DIRECTIVE >> Copy the records from the line with "The height and" through the line with "763x1568 pixels. At", swapping "trash" for "delete" and keeping everything else the same.

RECORDS FOR THE EXERCISE >>
┄┄┄┄┄┄┄┄┄┄

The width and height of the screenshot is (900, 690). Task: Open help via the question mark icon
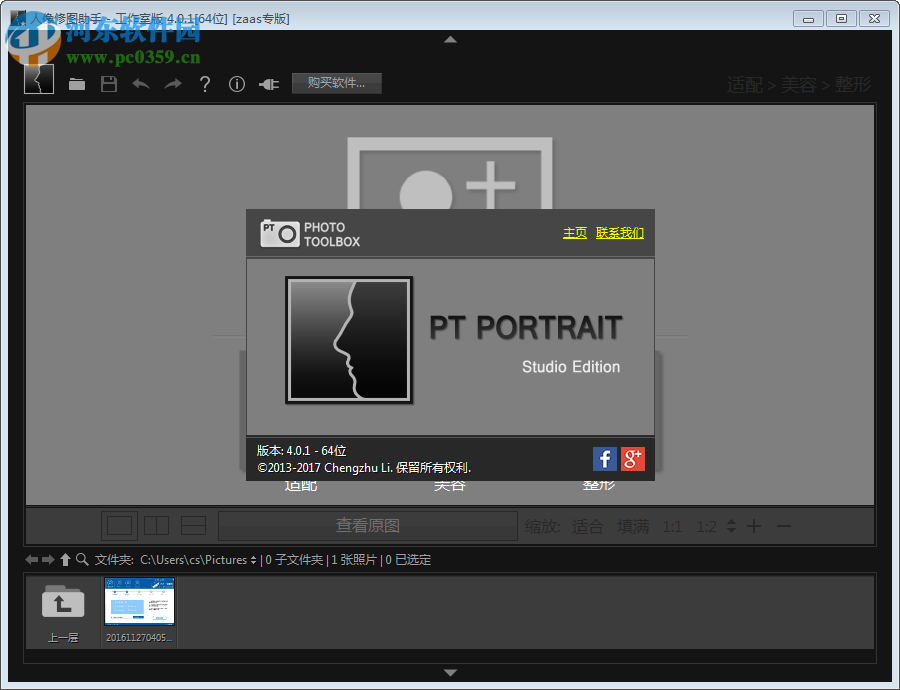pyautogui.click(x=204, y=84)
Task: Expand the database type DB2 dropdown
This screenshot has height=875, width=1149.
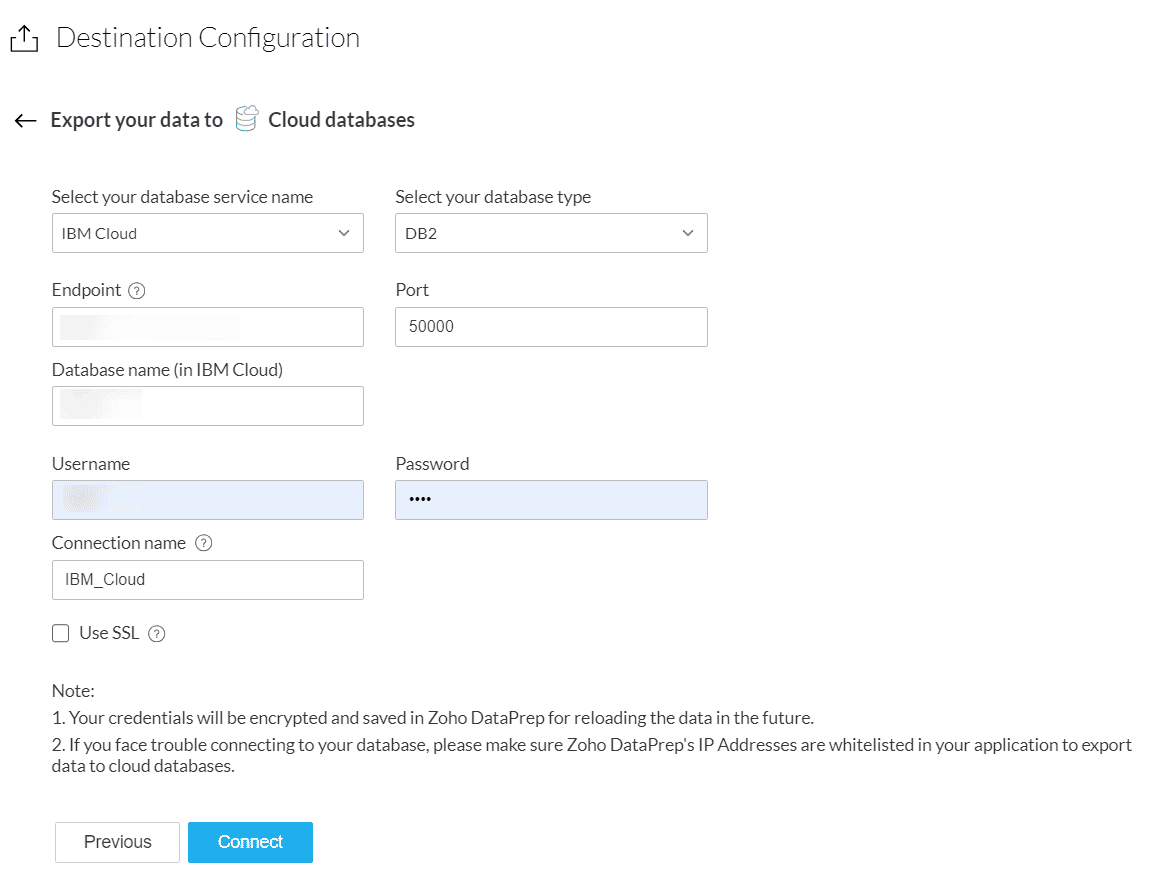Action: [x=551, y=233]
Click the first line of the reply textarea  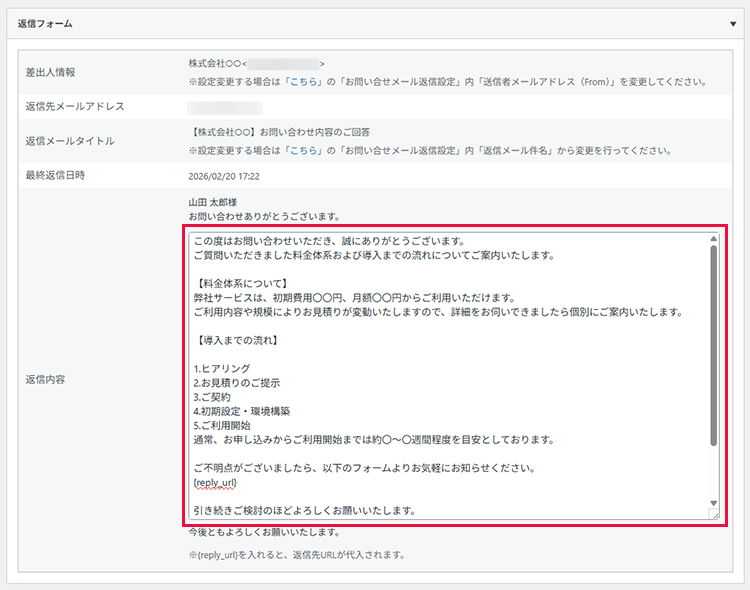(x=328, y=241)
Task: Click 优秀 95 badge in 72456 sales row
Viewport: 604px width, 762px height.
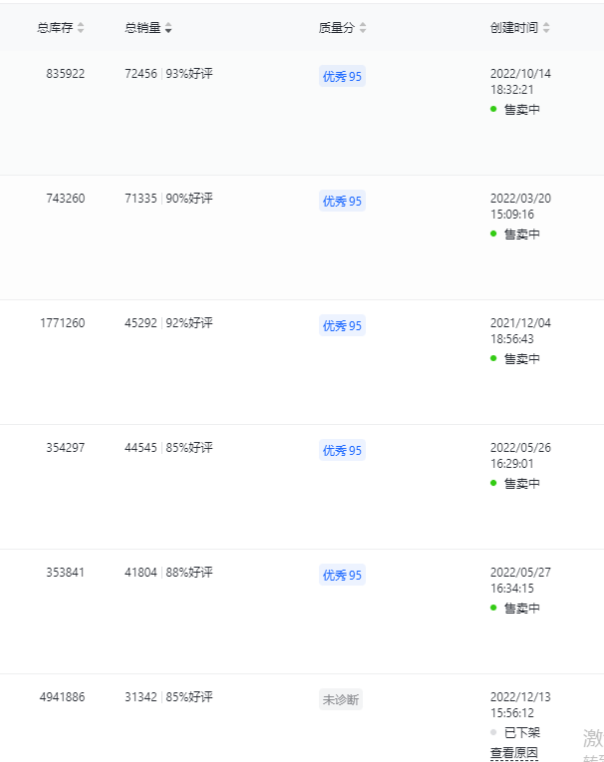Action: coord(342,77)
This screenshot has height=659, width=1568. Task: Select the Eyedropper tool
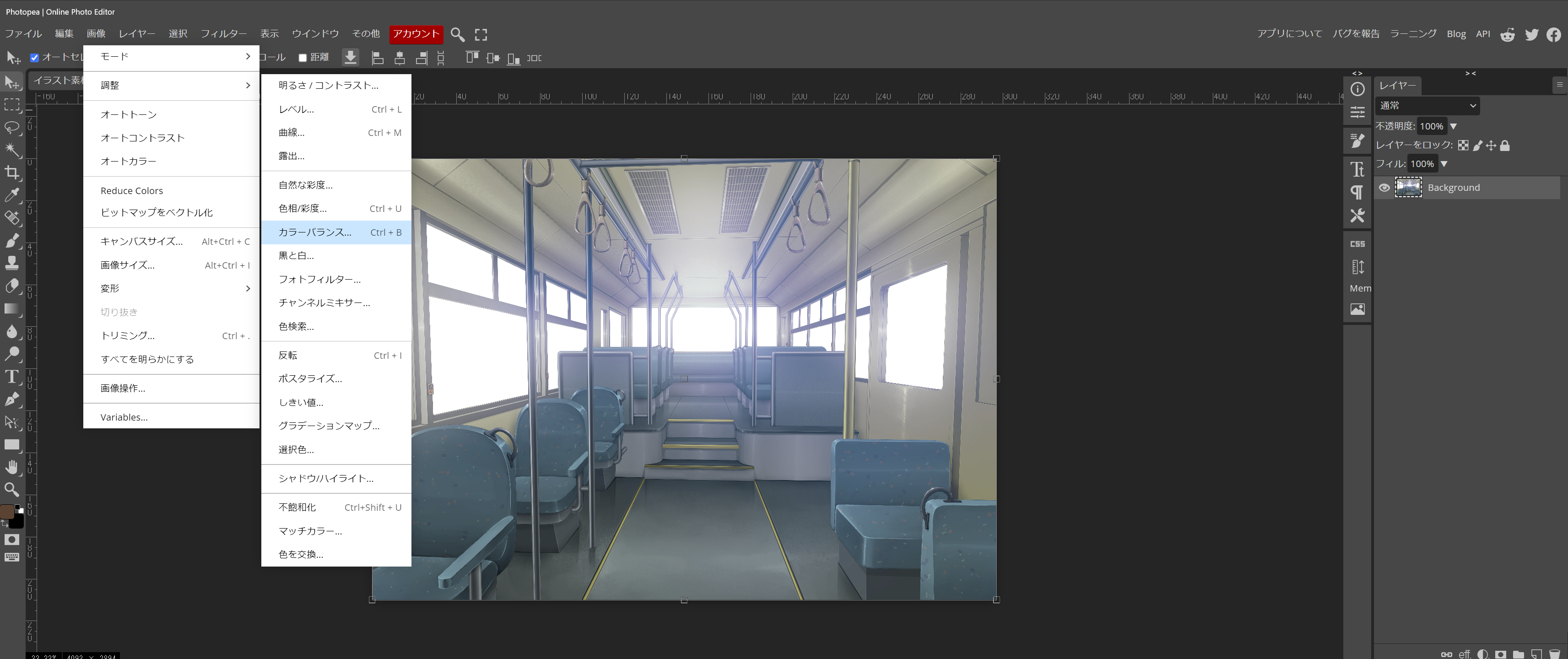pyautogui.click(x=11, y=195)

┄┄┄┄┄┄┄┄┄┄

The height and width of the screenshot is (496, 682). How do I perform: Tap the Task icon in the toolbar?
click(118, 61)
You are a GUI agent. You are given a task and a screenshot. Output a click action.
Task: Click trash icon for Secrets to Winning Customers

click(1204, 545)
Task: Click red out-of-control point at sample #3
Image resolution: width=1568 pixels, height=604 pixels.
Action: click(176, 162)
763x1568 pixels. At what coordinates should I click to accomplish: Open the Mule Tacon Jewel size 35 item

┄┄┄┄┄┄┄┄┄┄

WRITTEN ANSWER >>
The height and width of the screenshot is (496, 682). How do I perform: Tap the Task icon in the toolbar?
click(118, 61)
You are a GUI agent. You are given a task and a screenshot. Output a click action.
Task: Click delete icon for Secrets to Winning Customers

click(1204, 545)
Task: Click red out-of-control point at sample #3
Image resolution: width=1568 pixels, height=604 pixels.
Action: click(176, 162)
763x1568 pixels. At what coordinates should I click to accomplish: Open the Mule Tacon Jewel size 35 item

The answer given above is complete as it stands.